Nobian claims a deep and long-standing expertise in the crystallization, electrolysis, and production of chlor-alkali products after starting its first chlor-alkali electrolysis plant in 1894. Nobian is a European leader in the production of salt, essential chemicals and energy solutions for industry. The SPV2 agreement seeks to leverage Nobian’s expertise as part of Vulcan’s Zero Carbon Lithium Project, which uses chlor-alkali type electrolysis cells to produce lithium hydroxide.
Subject to the definitive agreement the Term Sheet provides that Nobian will invest EUR 161 million (about AU$265m) in cash as equity to fund capital expenditure for the hydroxide plant to acquire 50 per cent of the SPV2 Joint Venture vehicle on the basis of an agreed pre-money valuation of EUR 322 million. This will likely see Vulcan fully carried for equity investment in the hydroxide plant as the Nobian contribution of 50 per cent exceeds Vulcan’s 35 per cent equity funding target. The remaining debt funding for the hydroxide plant is now being sourced by BNP Paribas and Vulcan says there are already a number of banks and Government backed export credit funds that are possibly looking for a seat at the table.
Letters of Intent have already been secured from the French, Italian and Canadian government Export Credit Agencies and Vulcan intends to have the entire debt and equity project funding in place by the first quarter of 2024.
Vulcan intends to use a similar funding strategy for the geothermal and lithium extraction plant as it has with the hydroxide plant.
Upon execution of the definitive JV agreement, Nobian will pay EUR 15 million (about AU$25 million) with further payments being project milestone based.
Vulcan is advancing the broader project by leveraging its existing cash to advance engineering and undertake the ordering of commercial long lead items whilst financing for the full project capital expenditure is ongoing.
This is a positive step forward, as part of our stated strategy to prioritise project level equity investments for funding of Phase One of our Zero Carbon Lithium™ Project. We welcome this step towards Nobian’s equity investment into our Central Lithium Plant (CLP) in Germany, to assist us with providing secure, sustainable and carbon neutral lithium chemicals into the European electric vehicle market, helping to enable the transition to fully electrified transport. It is shaping up to be a very exciting and transformational year for Vulcan.

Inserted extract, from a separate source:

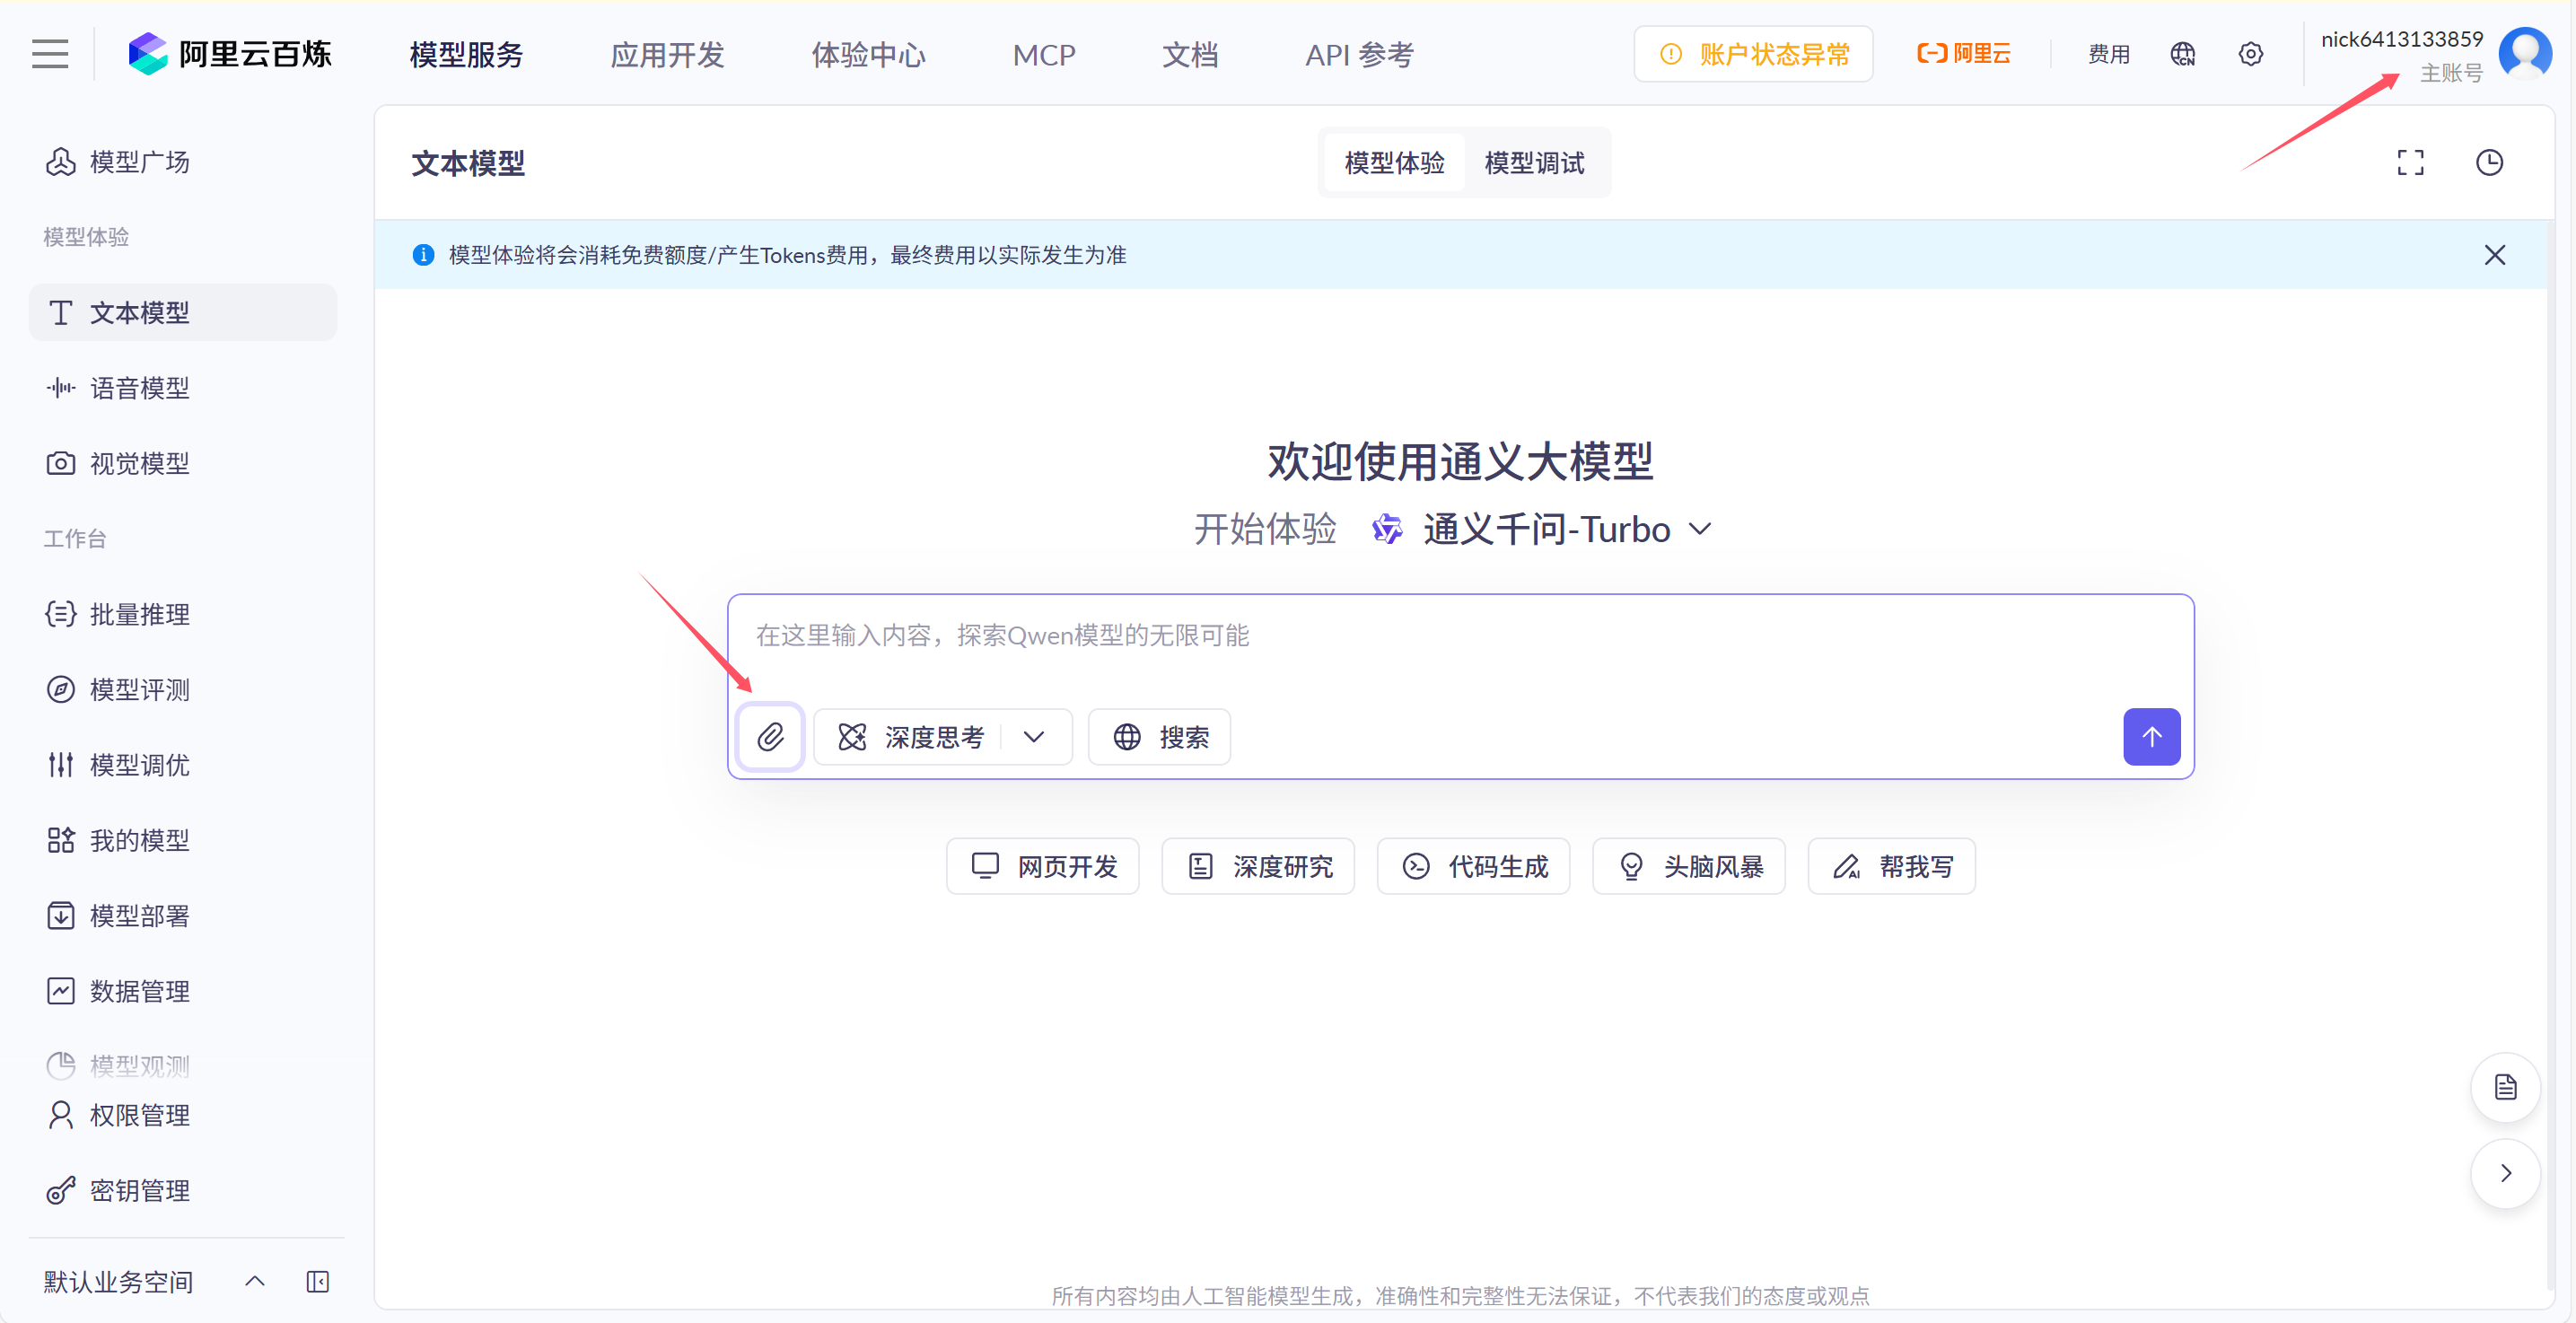Open the conversation history clock icon
This screenshot has height=1323, width=2576.
[2488, 162]
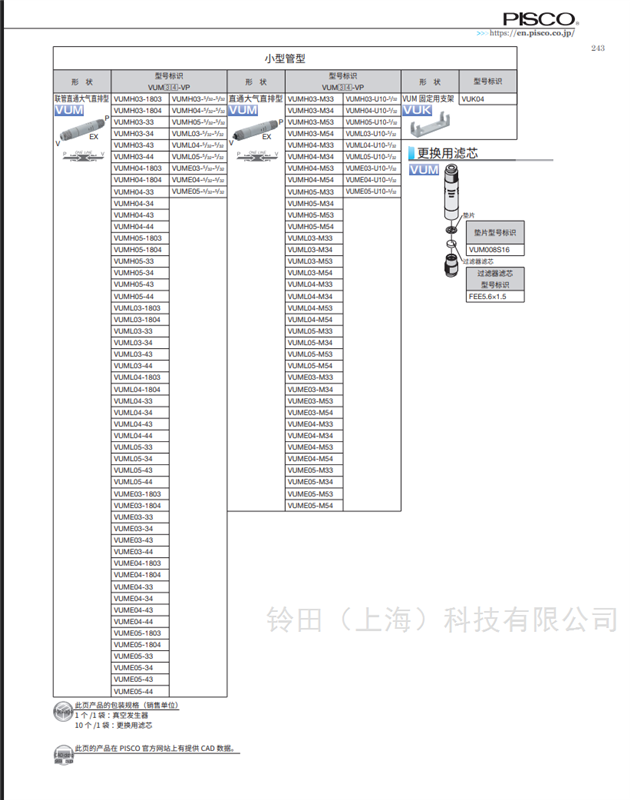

Vulcan’s Upper Rhine Valley Brine Field within its Zero Carbon Lithium Project covers 1583 square km and is Europe’s largest lithium resource containing 26.6 million tonnes of lithium carbonate equivalent from 10 of its 15 licenses. It is also strategically located in the middle of the European battery industry. Vulcan is aiming to become the world’s first integrated lithium chemicals and renewable energy producer with net zero greenhouse gas emissions as it will rely on its own geothermal power to run the project. Vulcan managing director and chief executive officer Dr. Francis Wedin
At face value Vulcan’s deal with Nobian looks to have hit the mark – it secures enough equity to debt fund the lithium hydroxide project without the need for Vulcan to add to its miniscule pile of just 143m shares on issue and importantly, it starts to make the whole thing look real and provides some insight into how industry puts a value on one of Vulcan’s two key projects – and that’s just for phase one.